Вообще «петербургские» замашки мне еще долго мешали жить…

Март 53-го

Между тем моя первая студенческая зима прошла, и наступил март. Март 1953 года. С криком вбегает в комнату мама, будит нас с отцом.

– Что с тобой, Зоечка? – пугается отец.

Она с плачем:

– Сталин заболел… умирает…

Вернувшись после второй отсидки, чудом выпущенная, она все еще верит в Него. По радио еще передают бюллетени о его здоровье, хотя он уже мертв. Окончательно и бесповоротно. Но Левитан скорбным торжественным голосом: «Состояние критическое…»

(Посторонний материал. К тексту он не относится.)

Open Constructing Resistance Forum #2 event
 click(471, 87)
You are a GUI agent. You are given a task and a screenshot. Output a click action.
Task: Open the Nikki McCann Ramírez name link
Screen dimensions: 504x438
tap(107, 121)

Отменены занятия в Школе-студии, все прильнули к радиоточкам со страхом и тревогой. В московских церквах служат молебны. В Елоховской – тьма народу. Я тоже пошел на молебен и молюсь сам. Не верится, что он может умереть. Молюсь, а в памяти всплывают отголоски детских лет: как еще до войны я, избалованный родительской любовью, просил их купить мне гармошку, а мне почему-то отказали, и тогда я, пятилетний мерзавец, в праздник Первого мая встал на улице на колени перед его огромным портретом и попросил: «Дорогой дедушка Сталин! Пришли мне гармошку». Эту трогательно разыгранную сцену (мой первый режиссерский и актерский опус) увидели вышедшие на улицу в первомайский праздничный день писатели, соседи и товарищи родителей, и гармошку мальчику, разумеется, купили… Потом война. Мне шесть, семь, восемь, девять лет. «Артиллеристы, Сталин дал приказ!..» И мой брат Вовка идет защищать Родину…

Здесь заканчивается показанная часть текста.